Kuantum Bilgi Üzerindeki Kara Delik Etkisi

Kuantum Bilgi Üzerindeki Kara Delik Etkisi
Kuantum Bilgi Üzerindeki Kara Delik Etkisi - (Martin Gruebele; DeepAI kullanılarak üretildi.

Kuantum fiziğini kara delikler olarak bilinen, uzayı büken, madde tüketen iğrençlikler kadar mahveden başka bir şey yoktur. Bir ironiyle yaklaşmak gerekirse “Schrödinger’in yumurtalarını bir bilgi omletine dönüştürmek istiyorsanız, bir olay ufku bulun ve bırakın düşsünler” şeklinde yaklaşılabilir.
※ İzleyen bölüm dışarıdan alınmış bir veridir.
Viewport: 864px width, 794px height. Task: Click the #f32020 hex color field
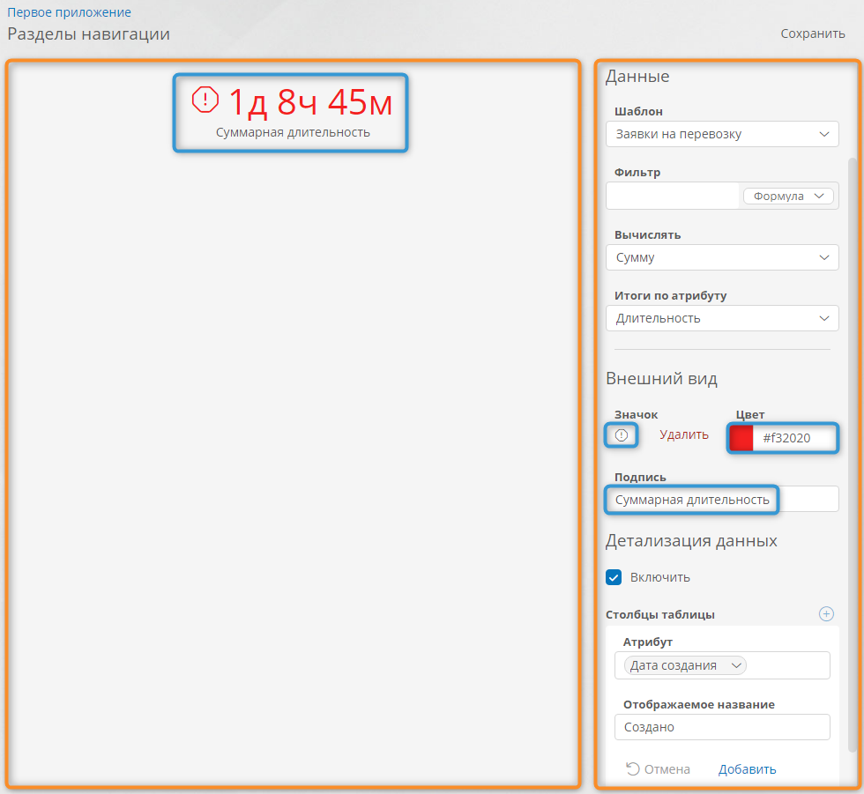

Yazarlarımızın bu güzel benzetmeleri sonrasında haberimize devam edersek;

Rice Üniversitesi ve Illinois Urbana-Champaign Üniversitesi’ndeki teorik fizikçi ve kimyagerlere göre, temel kimya kuantum bilgiyi neredeyse aynı derecede etkili bir şekilde karıştırabilir.

Araştırmacılar, bilinen yarı klasik fizik ile süper iletkenlikteki kuantum etkileri arasındaki boşluğu doldurmak için yarım asır önce geliştirilen matematiksel bir yöntem kullandılar. Reaksiyona giren parçacıkların kırılgan kuantum durumlarının şaşırtıcı bir hız ve verimlilikle bozulduğunu ve bir kara deliğin gücüyle eşleşmeye yaklaştığını keşfettiler.

Rice Üniversitesin den Peter Wolynes’e göre bu keşif, kimyasal fizikte uzun süredir devam eden bir sorunu, yani kuantum bilgisinin moleküllerde ne kadar hızlı karıştırıldığını ele alıyor.

İki molekül tepkimeye girdiğinde, çoğu insan atomların bir bağlantı kurmak ya da koparmak için yalnızca bir kez hareket ettiğine inanır.

Molekülleri oluşturmak için birbirine yapışan atomların standart ‘top ve çubuk’ (ball&stick) modellerinin arkasında, mühendislikten çok kumar matematiğiyle paylaşılan çok daha karmaşık bir evren vardır.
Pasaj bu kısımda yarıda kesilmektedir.